#### DESCRIPTION OF THE TASK:
Repeat the listing below exactly from the line with "View the 418 reactions count" through its last line. Skip every picture.

*** DATA RECORDS

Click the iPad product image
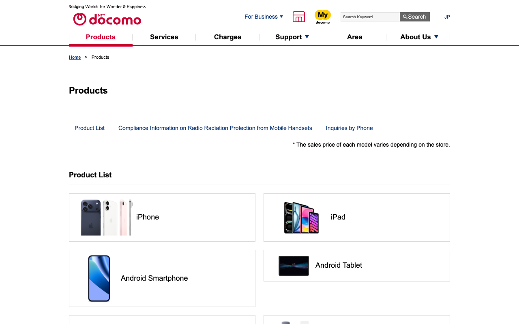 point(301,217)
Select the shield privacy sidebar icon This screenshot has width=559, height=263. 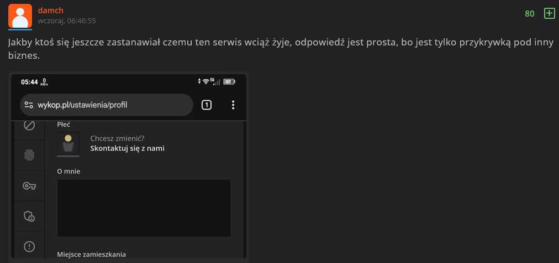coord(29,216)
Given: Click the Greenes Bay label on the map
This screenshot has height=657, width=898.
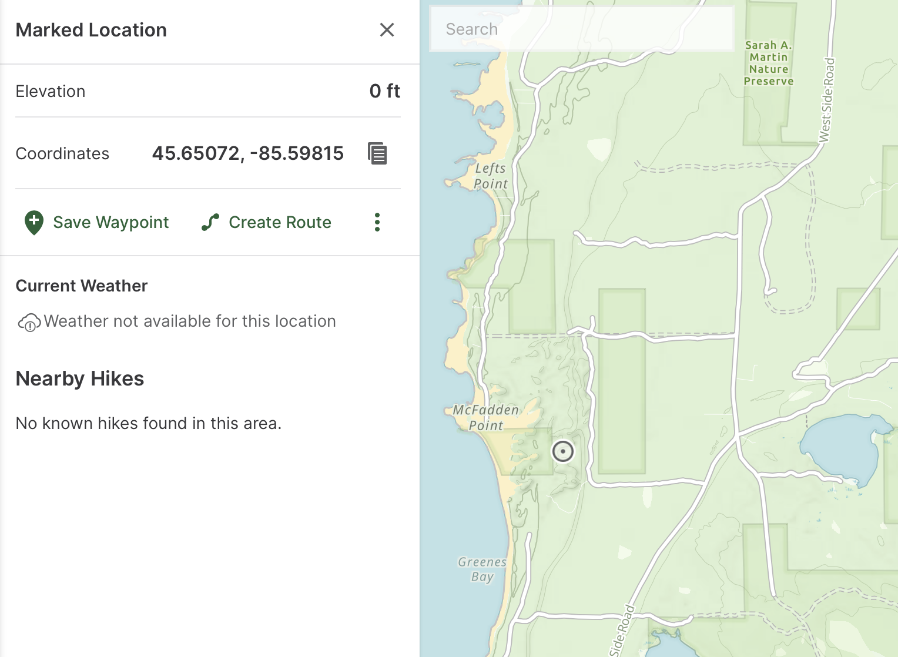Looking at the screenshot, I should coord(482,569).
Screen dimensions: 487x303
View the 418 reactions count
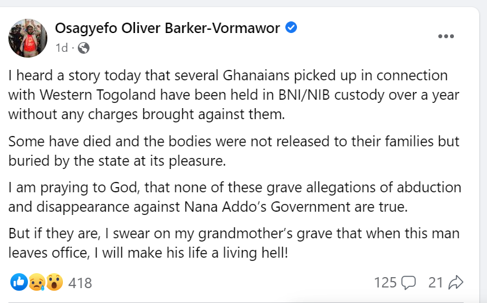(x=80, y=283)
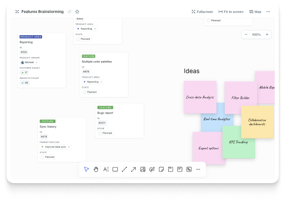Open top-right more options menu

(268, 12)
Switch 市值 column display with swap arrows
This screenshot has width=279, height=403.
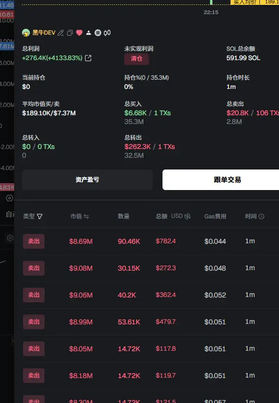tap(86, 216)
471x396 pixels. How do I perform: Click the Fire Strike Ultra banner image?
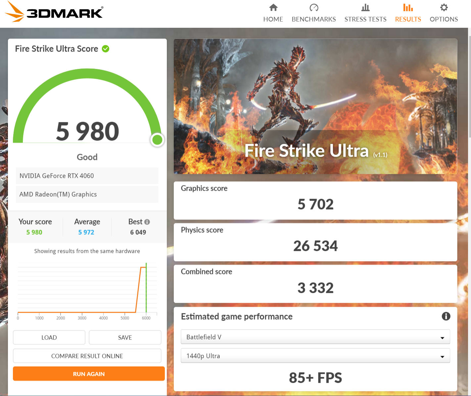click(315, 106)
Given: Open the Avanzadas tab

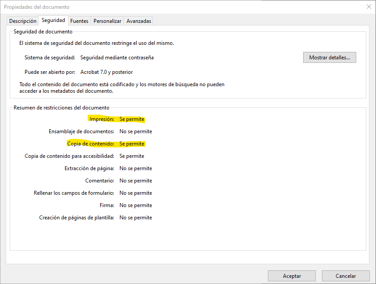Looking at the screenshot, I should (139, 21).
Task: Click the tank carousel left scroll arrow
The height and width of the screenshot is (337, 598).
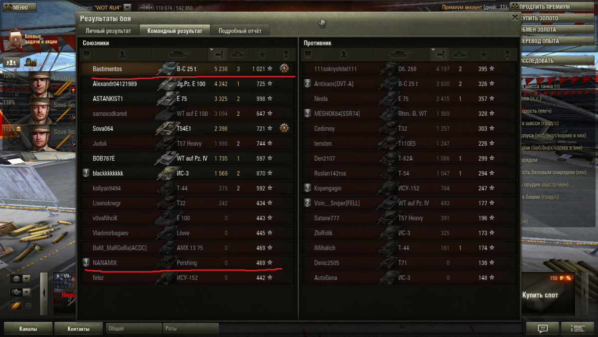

******

#### ANSWER BELOW:
View the 418 reactions count
(x=80, y=283)
Open top-right more options menu

(268, 12)
Switch 市值 column display with swap arrows
This screenshot has width=279, height=403.
tap(86, 216)
471x396 pixels. How do I perform: Click the Fire Strike Ultra banner image?
click(315, 106)
Given: Open the Avanzadas tab

Looking at the screenshot, I should (139, 21).
Task: Click the tank carousel left scroll arrow
The height and width of the screenshot is (337, 598).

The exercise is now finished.